*GIVEN PASSAGE:*

▶

Tachometer design

Posted by Les Jones 1 on 18/01/2010 11:16:12:

 I'm not sure about that either - all I can tell from the photo is that it looks like a Maxim IC, and that it has 40 pins. Maxim have certainly made a few devices that would qualify for this task, but from looking at the circuit it's certainly not crystal controlled, however you look at it.

 

I have to say that I'm still interested in your design though - especially if it can be easily converted to work with different numbers of pulses/rev. With the Chinese counters, I was contemplating using a Phase Locked Loop with a divider around it to convert a single pulse/rev into something that could be displayed directly - in other words multiply the input frequency by 60. I can't see why that wouldn't work, but compared to your approach, it's probably a bit of a kludge.

 

So I'd still say that if you can come up with a design that's easily adaptable to work with all sorts of different stimuli, easy to construct, etc, etc, you are still onto a winner - even if MEW doesn't want to publish it for a while. I want about five of them, for a start! 

Hi Lawrie,

                     The idea of this design is to avoid mounting an encoder disk on the machine.

◀

*SUPPLIED ENTRIES:*
▶

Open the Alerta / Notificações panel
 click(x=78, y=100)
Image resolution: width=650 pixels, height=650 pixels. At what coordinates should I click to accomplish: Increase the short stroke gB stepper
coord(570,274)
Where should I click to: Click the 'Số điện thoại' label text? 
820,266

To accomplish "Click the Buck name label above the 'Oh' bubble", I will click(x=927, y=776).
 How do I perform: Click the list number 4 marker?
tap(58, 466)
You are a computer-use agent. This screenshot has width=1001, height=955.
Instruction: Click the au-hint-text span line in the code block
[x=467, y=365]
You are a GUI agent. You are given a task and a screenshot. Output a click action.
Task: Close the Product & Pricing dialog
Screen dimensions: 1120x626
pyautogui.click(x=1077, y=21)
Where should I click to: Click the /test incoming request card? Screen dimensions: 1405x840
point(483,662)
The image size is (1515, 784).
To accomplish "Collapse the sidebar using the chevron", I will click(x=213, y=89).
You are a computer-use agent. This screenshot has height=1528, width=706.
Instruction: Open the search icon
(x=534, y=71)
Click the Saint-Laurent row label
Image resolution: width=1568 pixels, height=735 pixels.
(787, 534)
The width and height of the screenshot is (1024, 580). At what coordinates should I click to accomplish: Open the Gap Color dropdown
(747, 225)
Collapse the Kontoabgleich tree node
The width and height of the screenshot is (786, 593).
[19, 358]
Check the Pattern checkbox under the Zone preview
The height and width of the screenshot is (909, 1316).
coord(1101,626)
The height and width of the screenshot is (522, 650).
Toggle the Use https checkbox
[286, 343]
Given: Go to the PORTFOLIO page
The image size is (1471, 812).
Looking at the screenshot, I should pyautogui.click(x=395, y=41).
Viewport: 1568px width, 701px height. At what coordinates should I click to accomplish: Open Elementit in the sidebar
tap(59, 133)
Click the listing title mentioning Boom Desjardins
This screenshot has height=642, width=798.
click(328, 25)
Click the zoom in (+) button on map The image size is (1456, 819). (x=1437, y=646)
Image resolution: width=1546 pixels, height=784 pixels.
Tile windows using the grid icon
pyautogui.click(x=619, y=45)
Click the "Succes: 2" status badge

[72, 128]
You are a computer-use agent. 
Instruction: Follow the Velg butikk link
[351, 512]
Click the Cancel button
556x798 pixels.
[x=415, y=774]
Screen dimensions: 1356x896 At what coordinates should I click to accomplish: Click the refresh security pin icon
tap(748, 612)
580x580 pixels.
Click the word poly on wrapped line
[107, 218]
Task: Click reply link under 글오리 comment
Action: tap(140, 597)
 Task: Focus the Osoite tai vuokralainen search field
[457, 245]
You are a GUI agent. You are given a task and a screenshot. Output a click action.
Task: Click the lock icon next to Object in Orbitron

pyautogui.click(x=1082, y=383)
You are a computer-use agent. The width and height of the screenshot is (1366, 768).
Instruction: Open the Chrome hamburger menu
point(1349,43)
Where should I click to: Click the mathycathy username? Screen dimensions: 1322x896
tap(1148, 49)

◀

*THE TASKS:*
(1) Please lay out the records from their start through the line containing "will click(x=213, y=89)." as a JSON list of strings, one string per line, skipping blank lines.
(2) Carry on the forum thread about tachometer design from where it stops.

*RESULTS OF THE EXERCISE:*
(1)
[
  "Open the Alerta / Notificações panel",
  " click(x=78, y=100)",
  "Image resolution: width=650 pixels, height=650 pixels. At what coordinates should I click to accomplish: Increase the short stroke gB stepper",
  "coord(570,274)",
  "Where should I click to: Click the 'Số điện thoại' label text? ",
  "820,266",
  "To accomplish \"Click the Buck name label above the 'Oh' bubble\", I will click(x=927, y=776).",
  " How do I perform: Click the list number 4 marker?",
  "tap(58, 466)",
  "You are a computer-use agent. This screenshot has width=1001, height=955.",
  "Instruction: Click the au-hint-text span line in the code block",
  "[x=467, y=365]",
  "You are a GUI agent. You are given a task and a screenshot. Output a click action.",
  "Task: Close the Product & Pricing dialog",
  "Screen dimensions: 1120x626",
  "pyautogui.click(x=1077, y=21)",
  "Where should I click to: Click the /test incoming request card? Screen dimensions: 1405x840",
  "point(483,662)",
  "The image size is (1515, 784).",
  "To accomplish \"Collapse the sidebar using the chevron\", I will click(x=213, y=89)."
]

(2)
Using it in one pulse per revolution mode only involves putting a reflective marker on a convenient part of the spindle and fixing a reflective opto sensor close to it. (I just glued a piece of baking foil onto a pulley on my drill press.) Using it in its multi pulse per rev mode just involves placing a hall effect gear sensor near to an existing gear on the shaft.

By the way I got caught out using an encoder taken from an HP500C printer. Testing it on the bench I thought it gave 500 pulses per revolution. When I mounted it on the end of the leadscrew on my mill I found it was 504 pulses per revolution. This was to use it to drive a digital readout. Being a strange number of pulses per revolution made it useless for the purpose.

 

One thing I forgot to comment on in my last message suggesting contacting Dave  Clark.

 I thought he may have posted a reply with his views. He may be waiting to see what other readers comments are first.

Les.

Hi There

I do read the posts but theyare automatically

emailed to me so they are interspersed with other threads.

 

Basicically, are we talking about a digital Tacho that counts

each individual revolution directly rather than say 60 pulses per rev?

 

If so, that would make a good article.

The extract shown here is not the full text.